The controversial history of ‘street trees’ in Boston and NYC (Discussion)
Julian Agyeman: Thanks very much, Anne. What a fascinating talk. And as I said at the beginning, it’s so nice to get down to some specific historical detail. But I have to just let it out here, I am distressed to know that Sir James’s Mall, the inspiration was from the French. It really doesn’t sit well with me, but you know, I’m going to put my big boy pants on and get over it.
Anne Beamish: They took the game and then they played pall mall and then it came out of fashion and then they started using it.

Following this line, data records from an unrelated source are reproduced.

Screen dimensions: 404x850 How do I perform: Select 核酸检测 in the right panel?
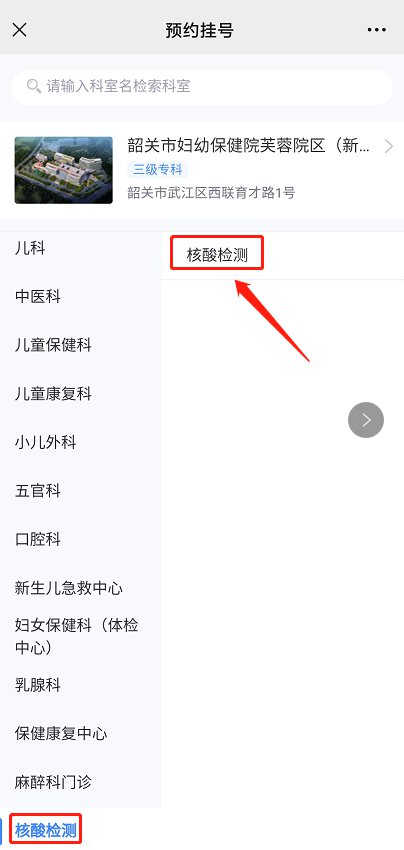(217, 255)
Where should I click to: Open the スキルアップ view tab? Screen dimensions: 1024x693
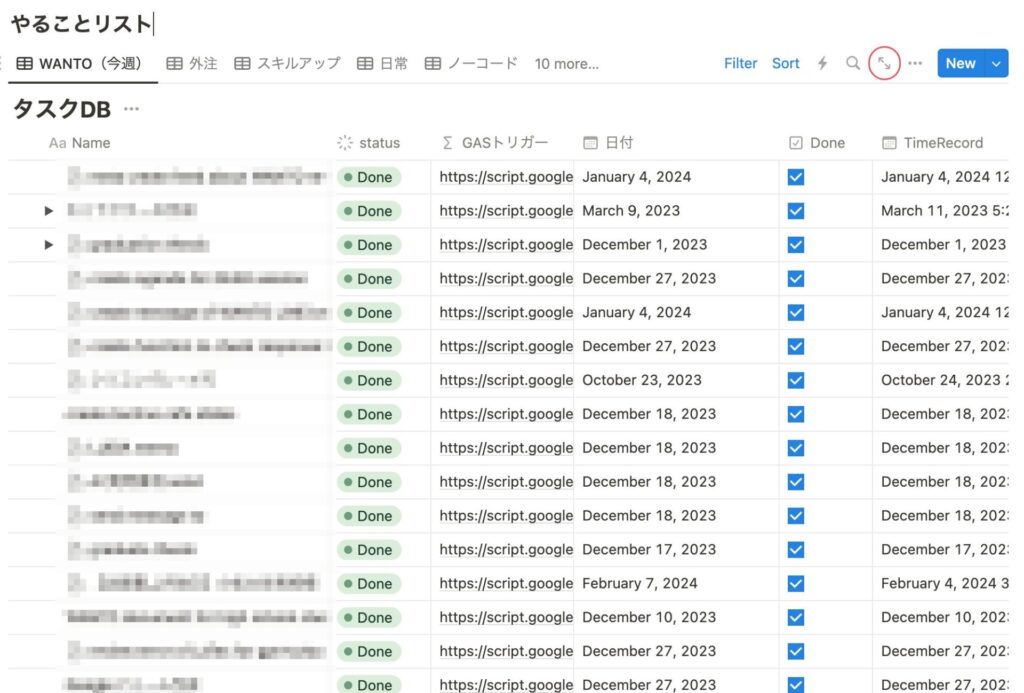296,63
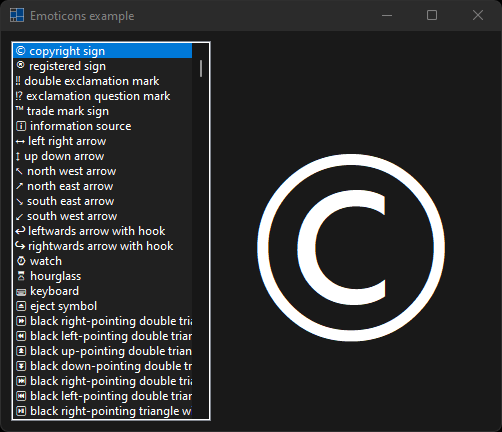The height and width of the screenshot is (432, 502).
Task: Select the left right arrow entry
Action: (103, 141)
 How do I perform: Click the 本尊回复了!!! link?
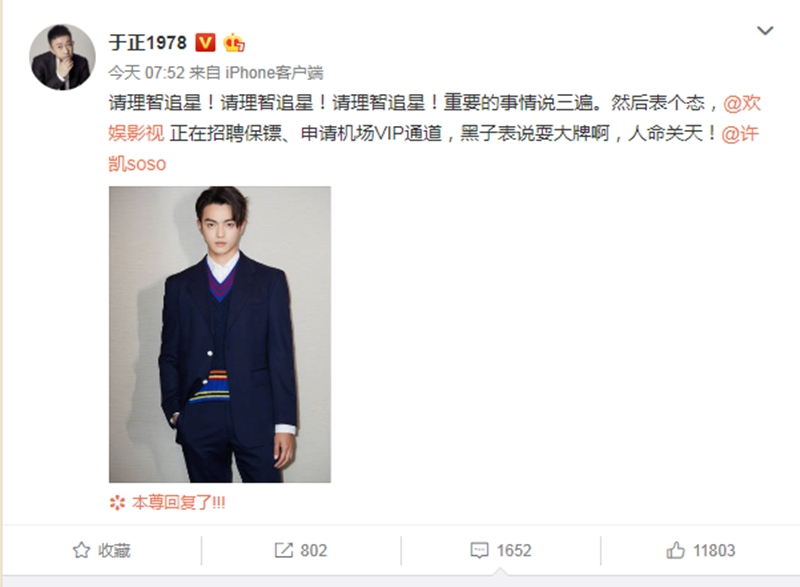tap(179, 503)
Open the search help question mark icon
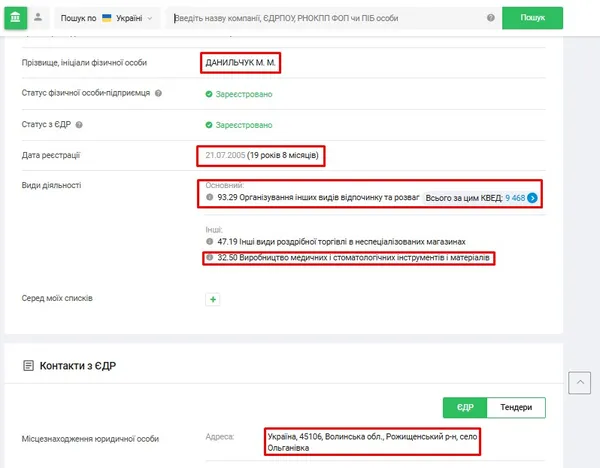 tap(491, 18)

Julian Agyeman: Yeah, ok, I’m going to move on swiftly. Now, let’s get some questions, we have some good questions here. So where does the public tree’s timeline of the US fall with respect to that of Europe — especially that Europe is known for its street planning?

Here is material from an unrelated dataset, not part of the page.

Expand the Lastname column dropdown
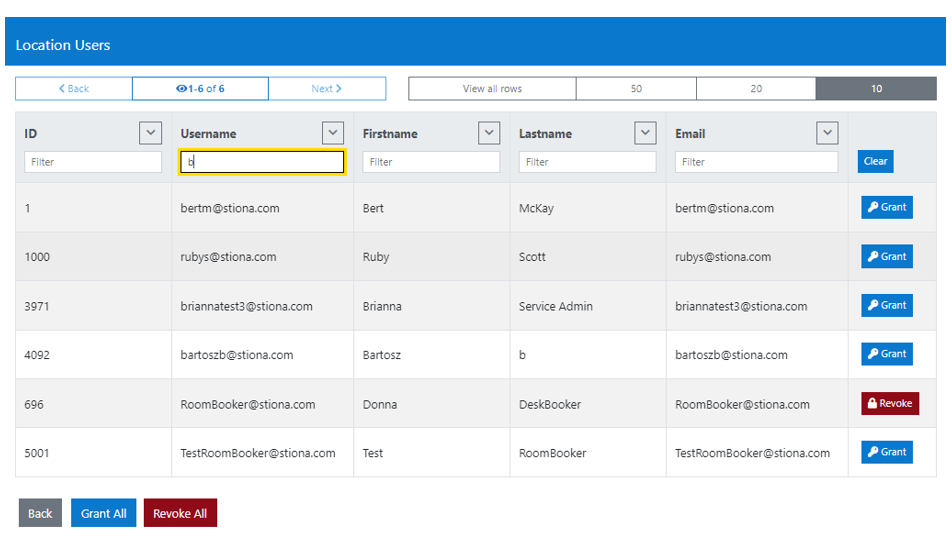The width and height of the screenshot is (952, 550). (x=645, y=133)
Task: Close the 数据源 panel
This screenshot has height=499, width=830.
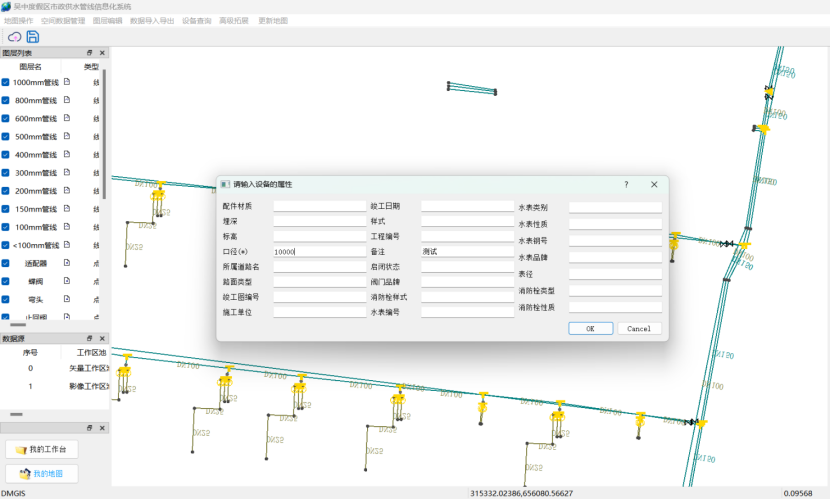Action: point(102,339)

Anne Beamish: Good question. I am not an expert in that, but a lot of the ideas — there was so much conversation and communication between both Europe and North America. I would have a real strong guess that it happened at the same time — that the other infrastructure, whether it be street lighting or street trees, they were also happening in London and to a certain extent in Paris as well. So a lot of the ideas probably did start in Europe and transmitted over, communicated back to the US. A lot of the development in the US historically sort of mirrored what was going on, as they say, in the old countries.
Julian Agyeman: Great, ok. We’ve got another question. So this is from Zacchia, and he says, are there accounts of the success of those early street trees? How did cities ensure they grew healthily and not disrupt the street with their roots? Or was the ground much more permeable?
Anne Beamish: Well, it was more permeable, absolutely. The pavings was spotty at best, and drainage was not that great. So there was — so water wasn’t whisked away quite as quickly as it is now. So the ground was absolutely more permeable. But those trees, I mean, I can’t imagine a more difficult environment for a tree to survive. And they often didn’t survive just because horses and carriages crashed into them all the time. But they would replant them and they would try to protect them. But the city — it was often the responsibility of the homeowner who took care of them. It wasn’t the city so much. It was much later, probably in sort of the teen, 1920s before cities started having arborists and taking a much more hands on control of the maintenance of the trees.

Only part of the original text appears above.